Upon arriving at the event, the competitors had to go through some cursory race-car training, which was about when my eyes glazed over with boredom. There's nothing about handling a car race I hadn't already learned from about 20 years of video games. Racing at high speeds was an old shoe, even though I had never actually done it physically.

After one practice run on a track laid out with orange cone barriers, it's time for competition. A busty blonde representing the Nitrous Oxide company Nos is handing out energy drinks of the same name. "The have caffeine, taurine and ginseng," she says.

"No kidding," I reply. "Give me one of those."

I chug a 24-ounce Nos while wearing a 10-pound, oversized racing helmet. The amphetamine-lite rush hits instantly, and I begin to pronounce Nos like an ironic surfer from an early 1990s television commercial, while waving my thumb and pinky finger: "Let's chug some Naahz!"

The group of about 10 of us media types, mostly from gearhead mags and websites, had only one car to share for the final time trials. Eighth in line, by my turn, I was nauseated. My hands trembled. The time to beat so far was 31 seconds to complete one lap. I planned to break 30.

I pull the No. 12 car to the starting line, and this guy with a ponytail says, "Go."

"What? Go? Can't I get a countdown?"

"No, just go," he repeats.

"Well, start the time over — like, five seconds have gone by," I demand.

"It doesn't start until you go, so just go."

I put the pedal down. The tires shriek and smoke. The first set of obstacles is easy, just a little deft zigzagging through the cones. I'm really picking up speed, totally ignoring the brakes. I figure the other competitors were slow because they wanted to avoid the cones, a two-second penalty. The hell with being careful, I think; if I'm going to win, I can't play it safe. Once I'm at the far end of the track, my concentration breaks down. The road curves in a constant half-circle, then a sharp angle and a zigzag. I'm going too fast and don't want to brake. A cloud of white smoke is behind me as the car drifts off to the right. I overcompensate by steering left and spin out. The finish line is right in front of me. I put the pedal down again, and the car's acceleration seems weak. I look at the clock: 35 seconds.
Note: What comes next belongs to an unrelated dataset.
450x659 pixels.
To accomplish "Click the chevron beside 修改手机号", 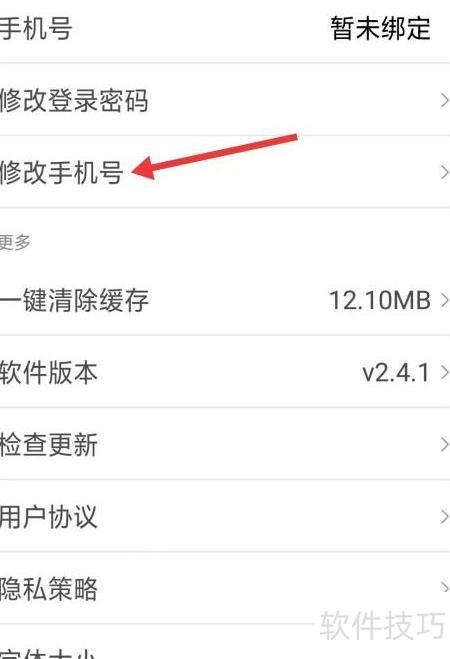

I get out of the car and violently pull off my helmet; I want to throw it. I think to myself, the race was rigged. They added more time because they think I was being reckless. It's fixed.

Although there was a cathartic release to my demonic driving, I just kind of got more pissed-off at losing than anything. I'm not a racer, never have been. I've been driving since age 12 ­ with a license since 1,4 ­bu tI had never been in an accident until some dude hit me while I was sitting still. Speed kills. Buckle your safety belt, and be safe out there.